> **GIVEN EXERCISE**:
Pick up the political blog excerpt below after its last sentence and continue writing it in the same style.

> **PAGE EXCERPT**:

-=-=-=-=-

Check out Matt's piece on Dino Rossi, who gets both my vote (and my bet, if I were a betting man) to be Washington's next governor. [For those who don't mind downloading 1MB jpegs, there is this photo I took of Dino giving a stump speech on an actual stump! and this photo that Andy MacDonald took of two generations of Sharkanskys standing with Dino]

Matt also responds to the Seattle Weekly's inability to nominate a Best Local Conservative. Matt's a modest guy, he should have included himself in the list of best local conservative bloggers.

Rotten Apple

Over on the new Sound Politics blog, my overview of I-884, a proposed billion dollar increase in the sales tax .

August 05, 2004
Flush!

Making the e-mail rounds today is this photo of roadside art, observed on Route 38 near Racine, Wisconsin.

-=-=-=-=-

> **DATA EXTRACT**:
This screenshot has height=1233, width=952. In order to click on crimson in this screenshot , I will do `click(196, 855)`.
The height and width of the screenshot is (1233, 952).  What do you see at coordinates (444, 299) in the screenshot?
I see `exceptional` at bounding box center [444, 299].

-=-=-=-=-

> **RESPONSE**:
Shark-TV

My interview Monday evening at the Downtown Seattle Republican Club on the topic "The Seattle Families and Education Levy" will be broadcast on SCAN-TV (Comcast Cable channel 77 or 29 in Seattle and most of King County) tonight, Thursday, Aug. 5 at 6pm. The show is called Republican Perspective.

I've never done a half-hour issues program before, so please set your VCRs to SCAN-TV tonight at 6, and send me any constructive feedback on my performance.

I'll be the guest host of Republican Perspective taping on August 16 to air on August 19. It's up to me to schedule the guest interviewee. I have a few ideas but am still open to suggestions. Local readers, please feel free to suggest any local political figures whom you might be interested in seeing in conversation with The Shark and for whom you would come to downtown Seattle on a Monday evening to be part of the live audience.

UPDATE: I've tentatively scheduled a representative from the Monorail Recall campaign committee.

Religion of Peace

Yet another episode involving acts of peace in the name of religion:

Two leaders of a mosque in Albany, N.Y., were arrested on charges stemming from an alleged plot to purchase a shoulder-fired missile that would be used to assassinate the Pakistani ambassador in New York
Yes, I know, this whole "Religion of Peace" joke is getting old. But in this case it really fits. The name of the mosque that these terrorist conspirators lead?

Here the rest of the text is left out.